▶ EXERCISE DESCRIPTION
Rewrite every row below with "target" swapped for "item" and all else unchanged. Leave the pictures out of your answer.

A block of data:
>>>

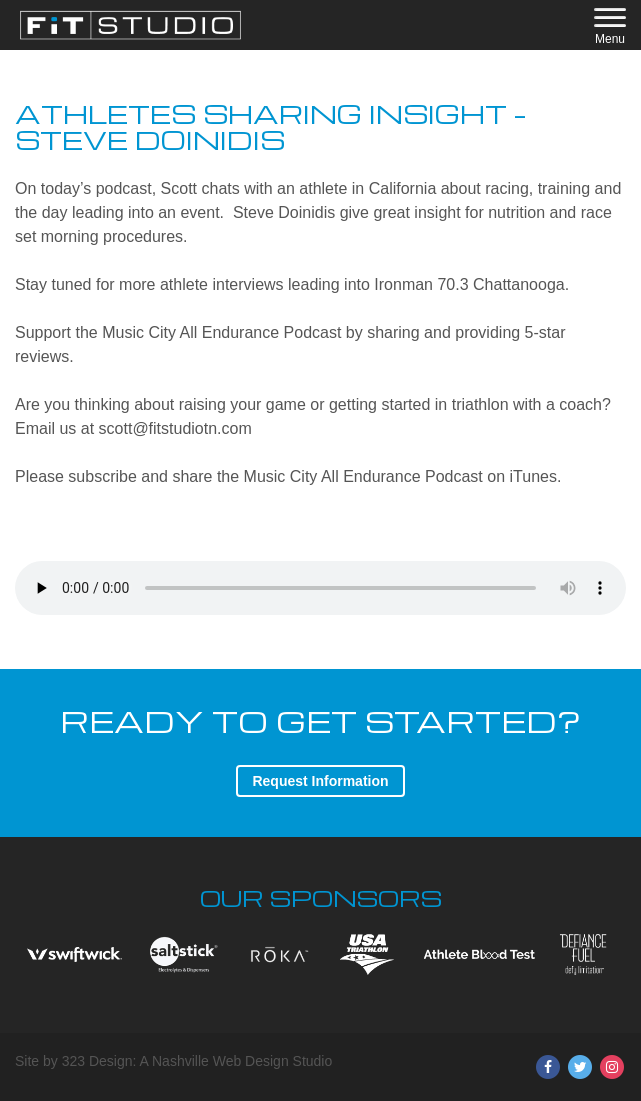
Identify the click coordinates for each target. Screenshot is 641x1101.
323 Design (97, 1061)
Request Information (320, 781)
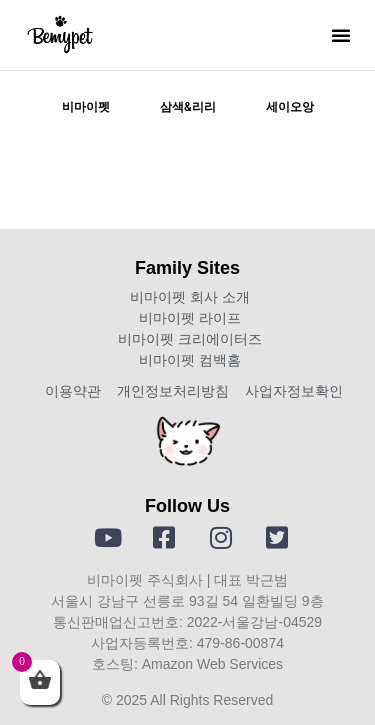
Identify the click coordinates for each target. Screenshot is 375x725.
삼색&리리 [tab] (188, 107)
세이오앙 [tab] (290, 107)
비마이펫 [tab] (86, 107)
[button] (341, 35)
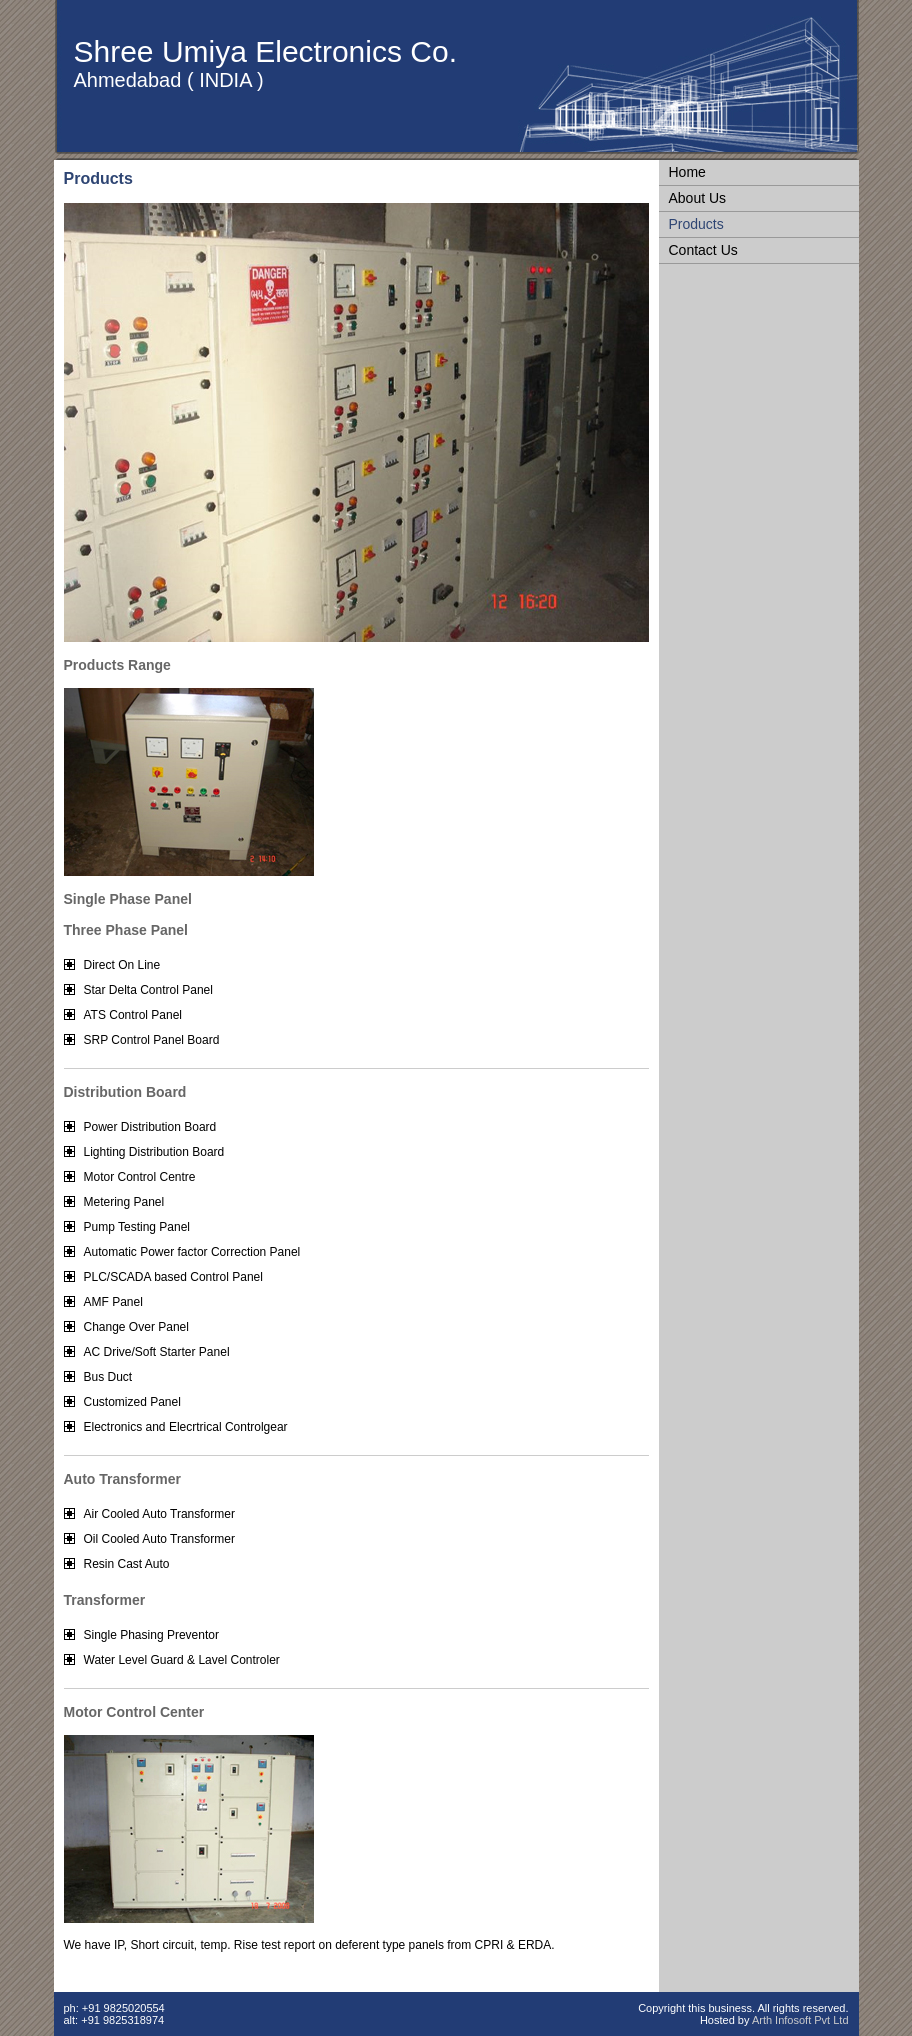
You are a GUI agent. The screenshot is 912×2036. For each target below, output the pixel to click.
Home (687, 172)
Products (696, 224)
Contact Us (703, 250)
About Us (698, 198)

<<<

▶ ANSWER IN FULL
Identify the click coordinates for each item. Screenshot is 641x1101.
323 Design (97, 1061)
Request Information (320, 781)
Identify the click coordinates for each item. Screenshot is 375x725.
삼색&리리 [tab] (188, 107)
세이오앙 [tab] (290, 107)
비마이펫 [tab] (86, 107)
[button] (341, 35)
You are a GUI agent. The screenshot is 912×2036. For each item below, output the pixel to click.
Home (687, 172)
Products (696, 224)
Contact Us (703, 250)
About Us (698, 198)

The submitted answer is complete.